Task to carry out>
Write out exactly, with both ends included, the lines that run from the line containing "Screen dimensions: 1501x751" to the end of the entries. Pictures are not part of the answer.

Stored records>

####

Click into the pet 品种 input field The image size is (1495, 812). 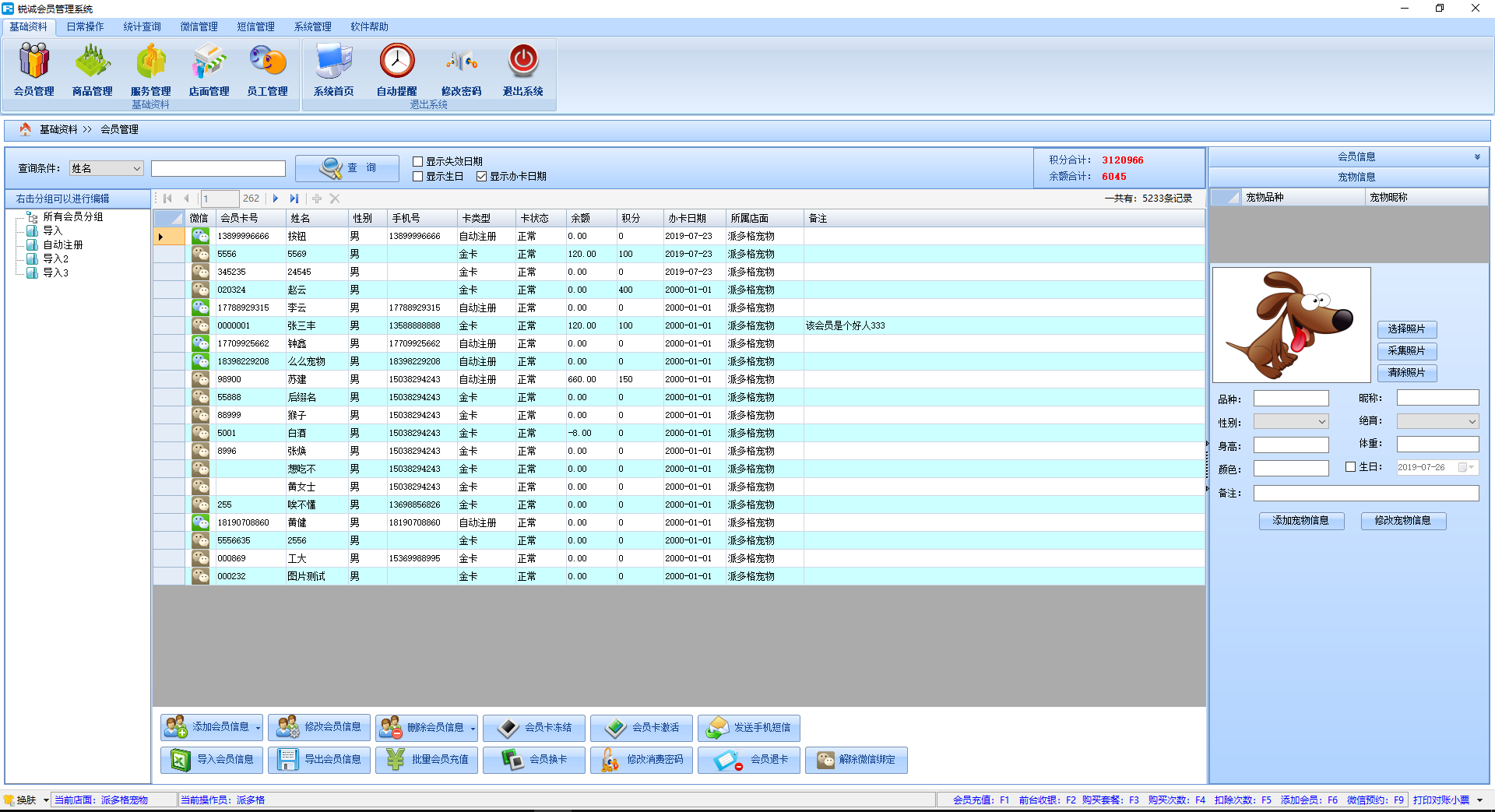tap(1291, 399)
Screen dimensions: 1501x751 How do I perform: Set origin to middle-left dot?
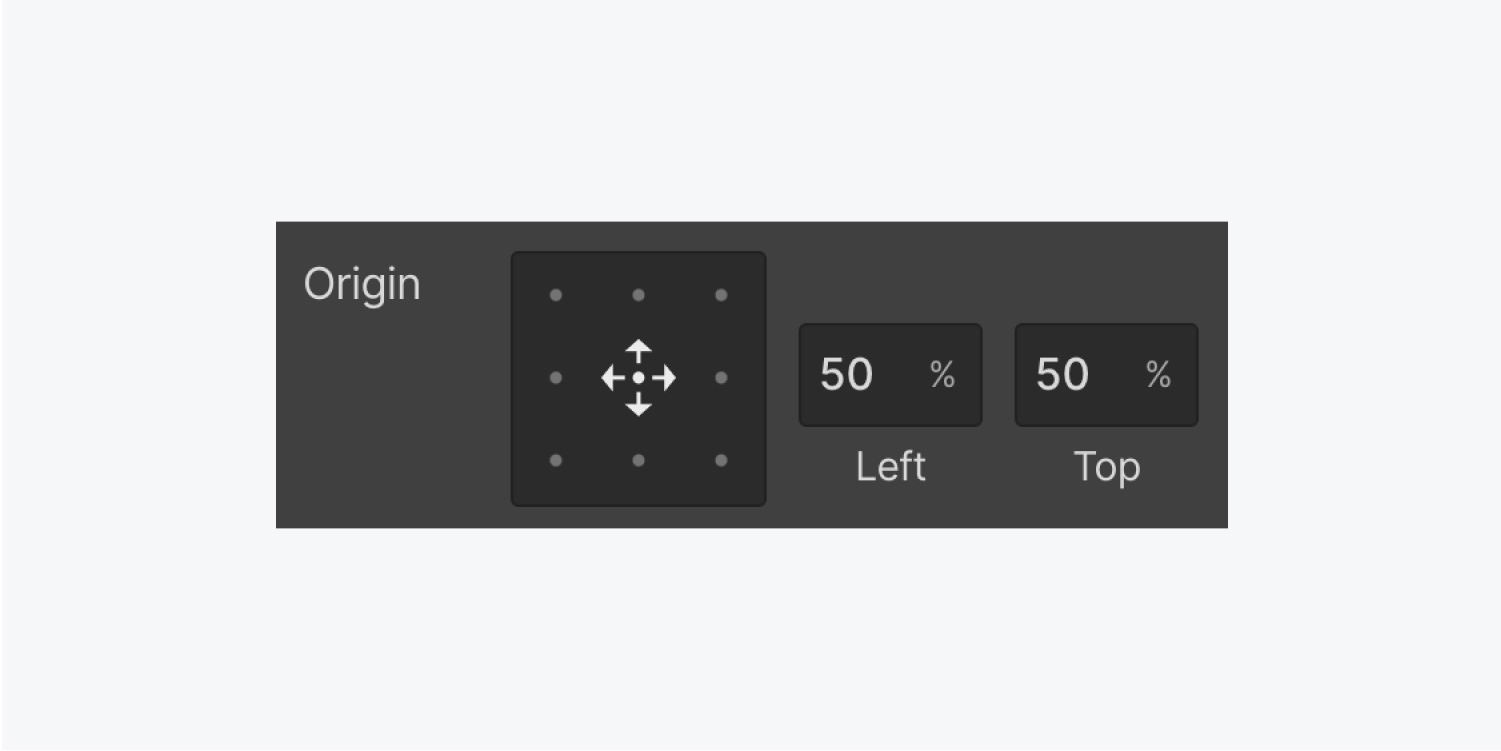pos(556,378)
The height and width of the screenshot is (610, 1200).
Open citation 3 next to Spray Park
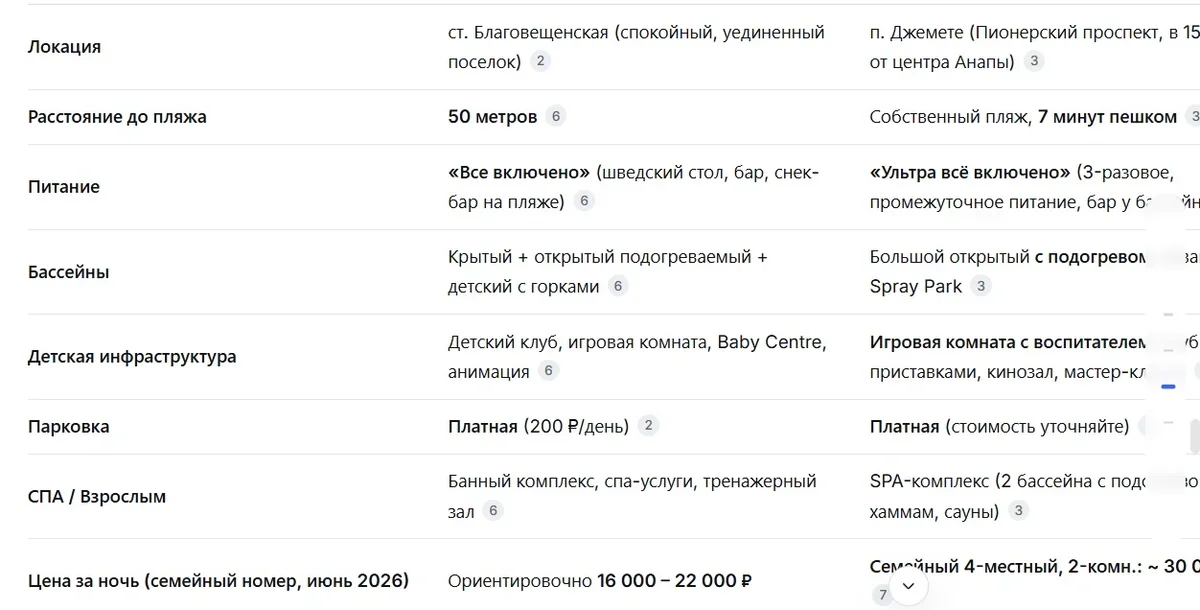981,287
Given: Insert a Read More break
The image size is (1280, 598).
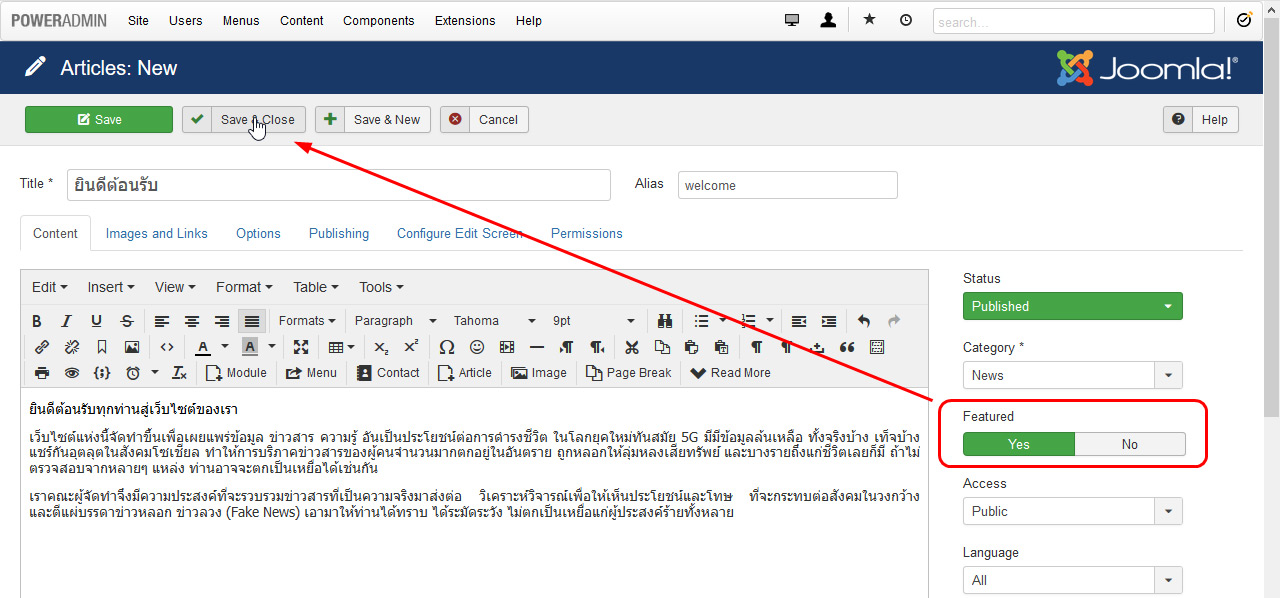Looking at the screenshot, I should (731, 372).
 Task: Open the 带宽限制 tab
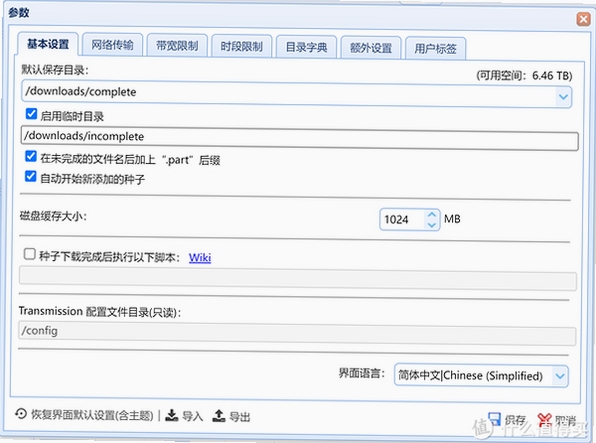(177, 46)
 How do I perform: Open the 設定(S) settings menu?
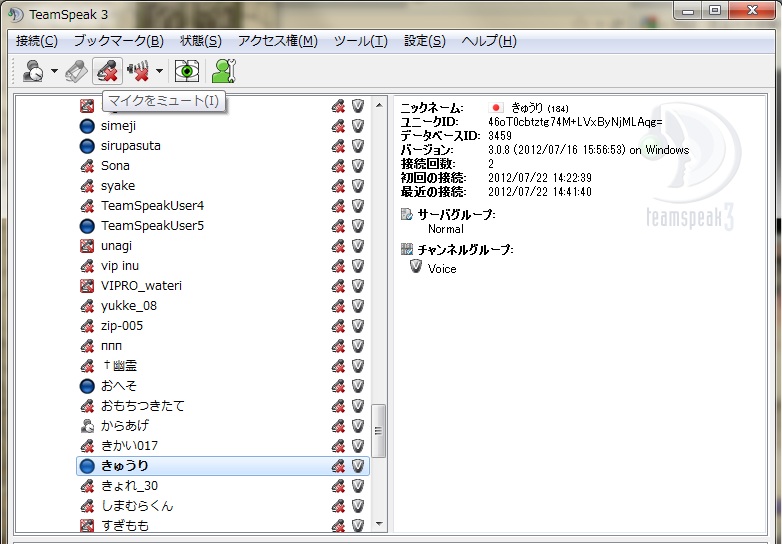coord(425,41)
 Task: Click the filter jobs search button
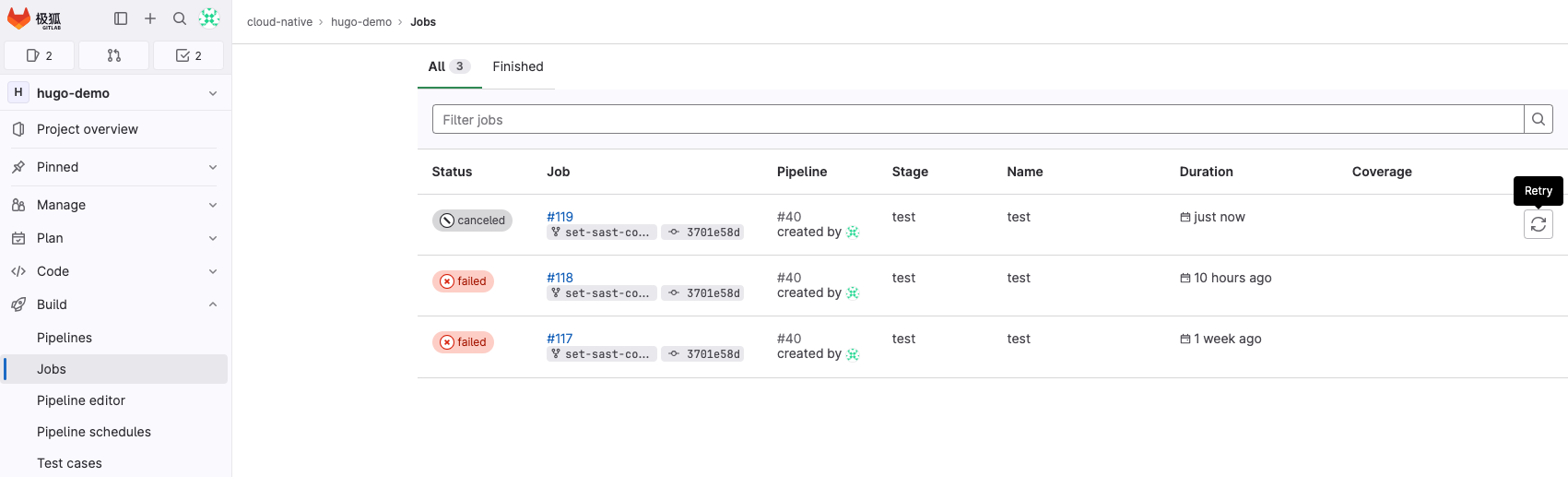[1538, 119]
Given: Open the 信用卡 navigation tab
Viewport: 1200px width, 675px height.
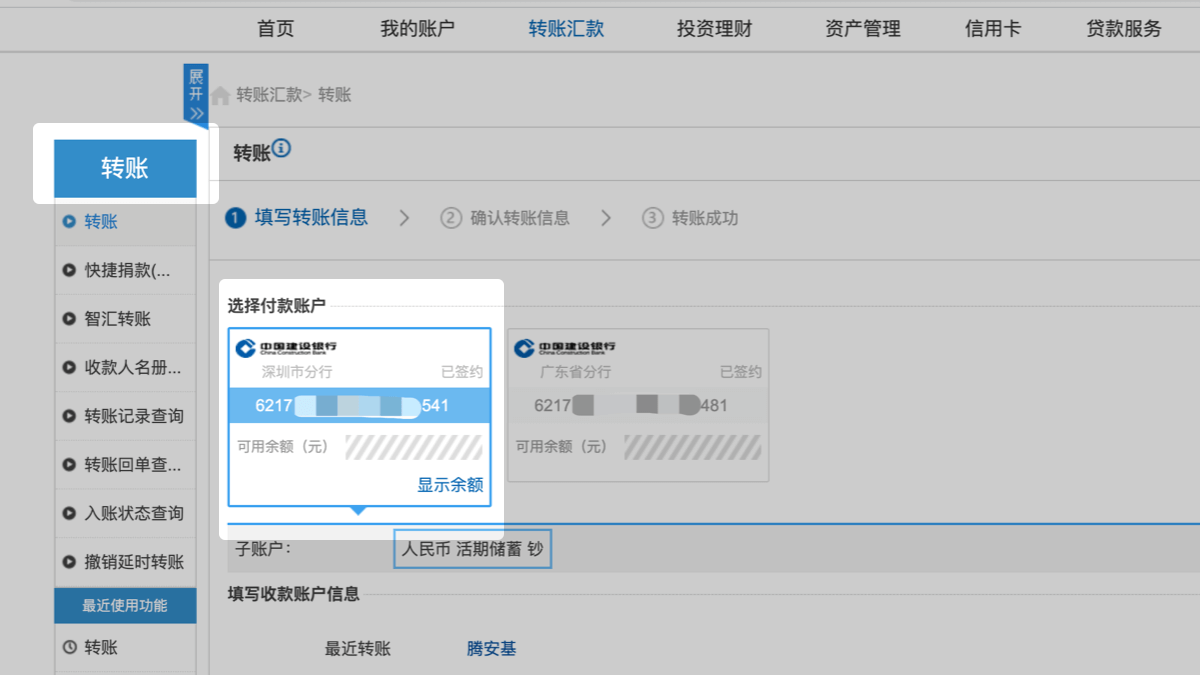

####

Task result>
Screen dimensions: 1501x751 How do I perform: Set origin to middle-left dot?
pos(556,378)
The height and width of the screenshot is (610, 1200).
Open citation 3 next to Spray Park
981,287
Given: Insert a Read More break
The image size is (1280, 598).
Looking at the screenshot, I should (731, 372).
 Task: Open the 带宽限制 tab
(177, 46)
 How do I perform: Open the 設定(S) settings menu?
coord(425,41)
 Task: Click the filter jobs search button
[1538, 119]
Given: Open the 信用卡 navigation tab
Viewport: 1200px width, 675px height.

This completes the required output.